Information:
_ _ _

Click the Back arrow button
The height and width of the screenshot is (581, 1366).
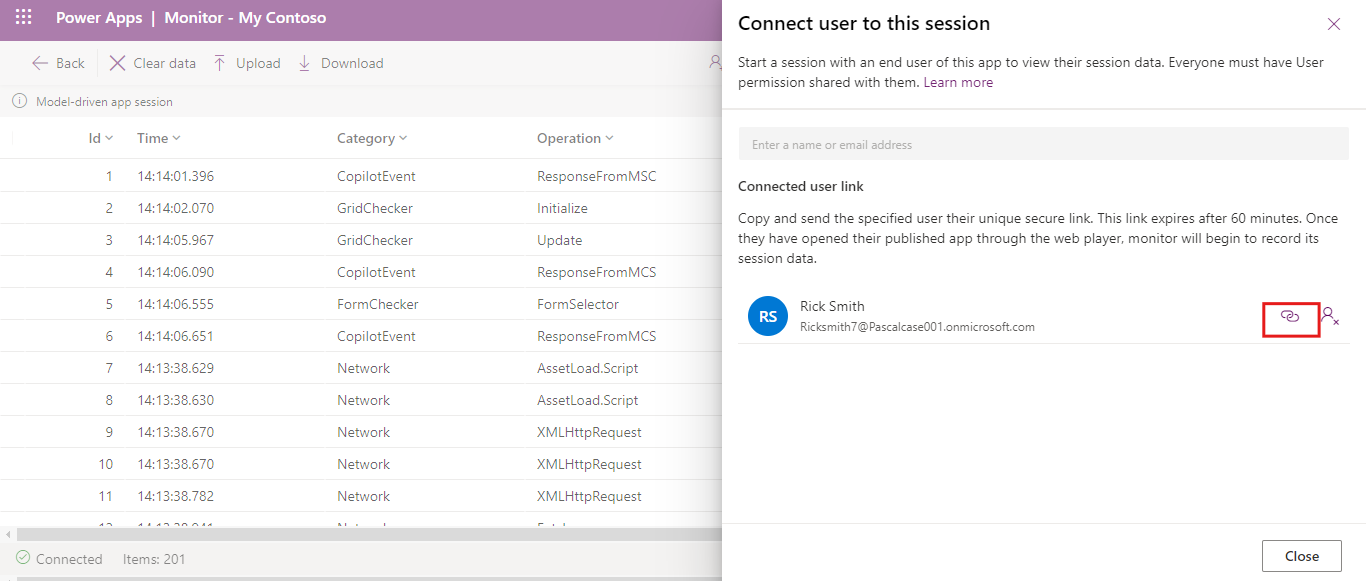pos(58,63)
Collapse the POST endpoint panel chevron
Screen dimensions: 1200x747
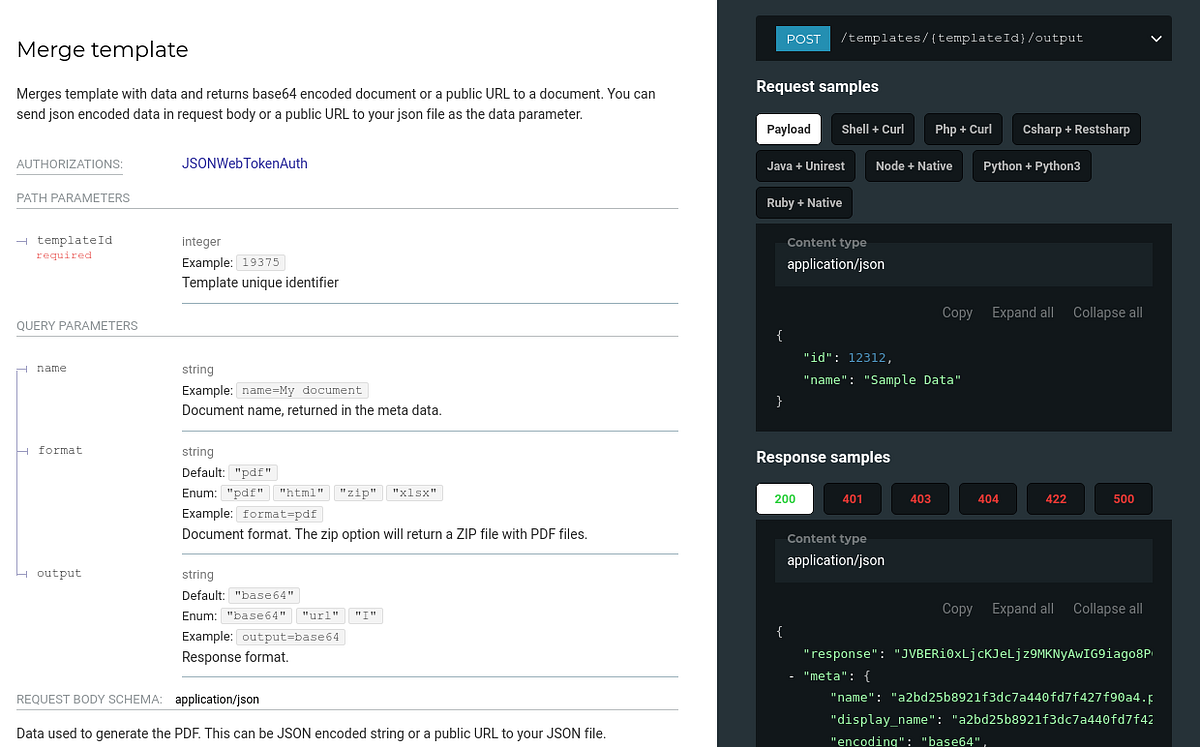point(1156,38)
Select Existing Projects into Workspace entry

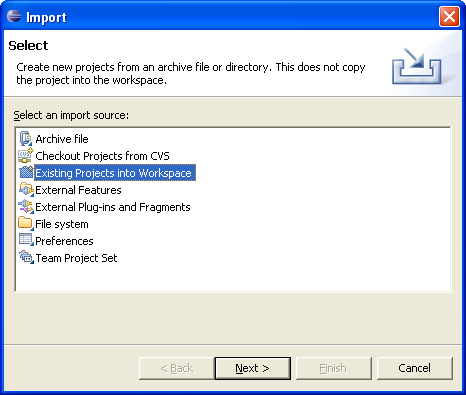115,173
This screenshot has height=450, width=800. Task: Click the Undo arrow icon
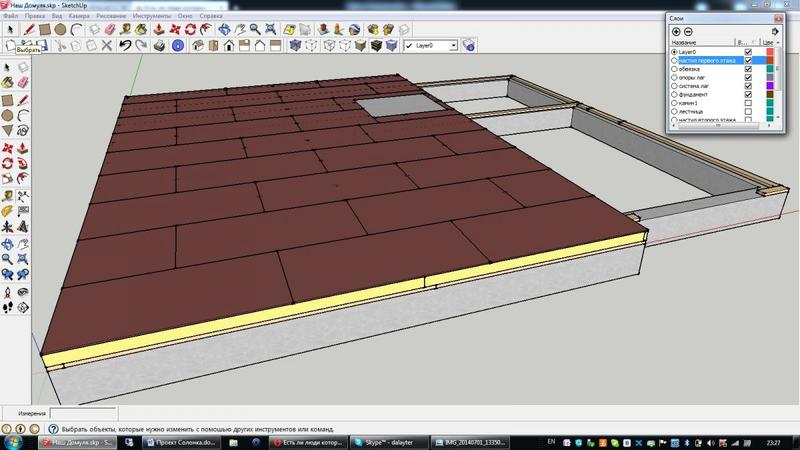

_ _ _

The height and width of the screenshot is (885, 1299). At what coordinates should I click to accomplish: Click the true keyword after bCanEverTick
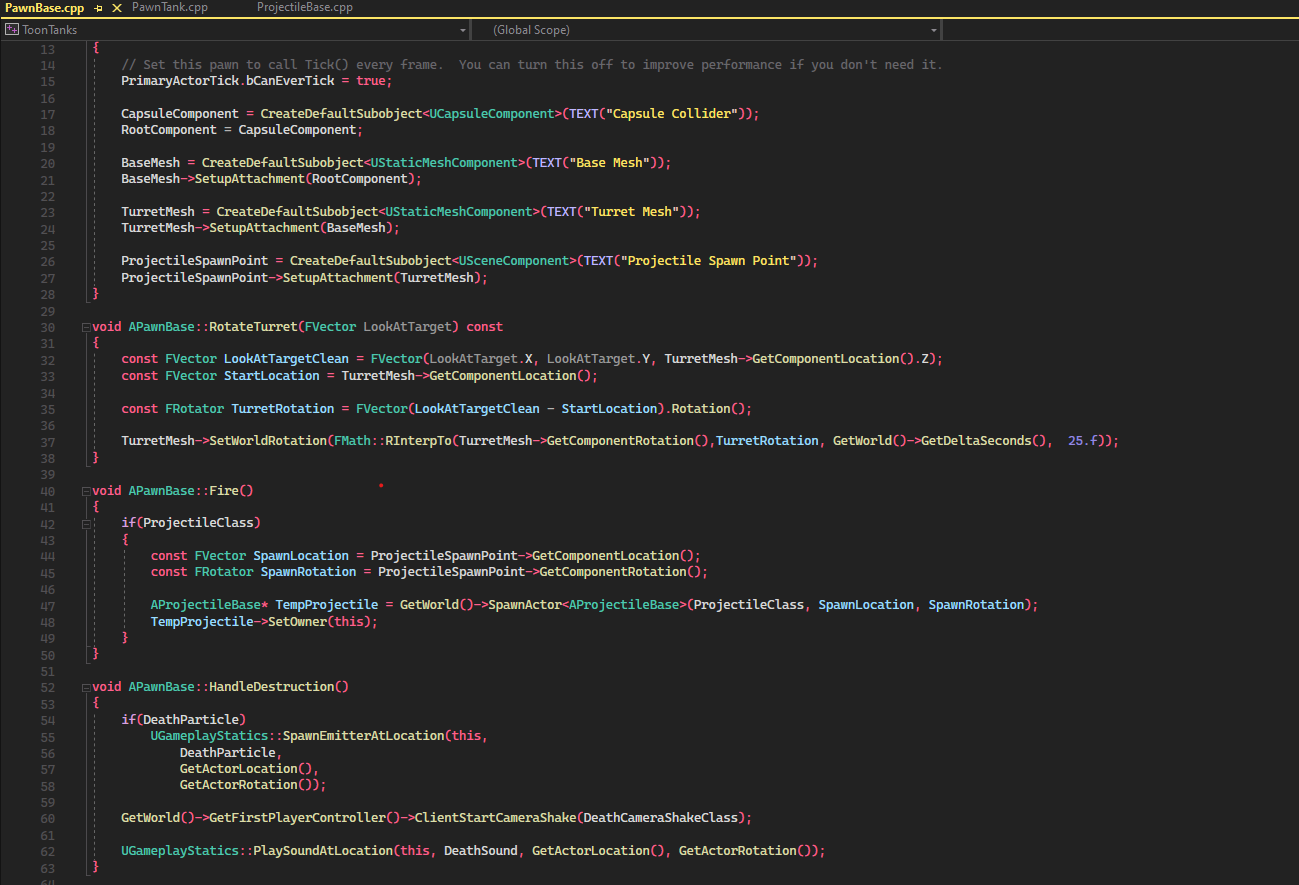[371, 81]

_ _ _

Exercise requirements: Exactly as written above, retype the lines starting at the one holding "The height and width of the screenshot is (581, 1366)." and ending at the one holding "This screenshot has", both included, but not the pictures.

Task output:
The height and width of the screenshot is (581, 1366).
pos(58,63)
Collapse the POST endpoint panel chevron
Screen dimensions: 1200x747
point(1156,38)
Select Existing Projects into Workspace entry

115,173
This screenshot has height=450, width=800. Task: Click the Undo arrow icon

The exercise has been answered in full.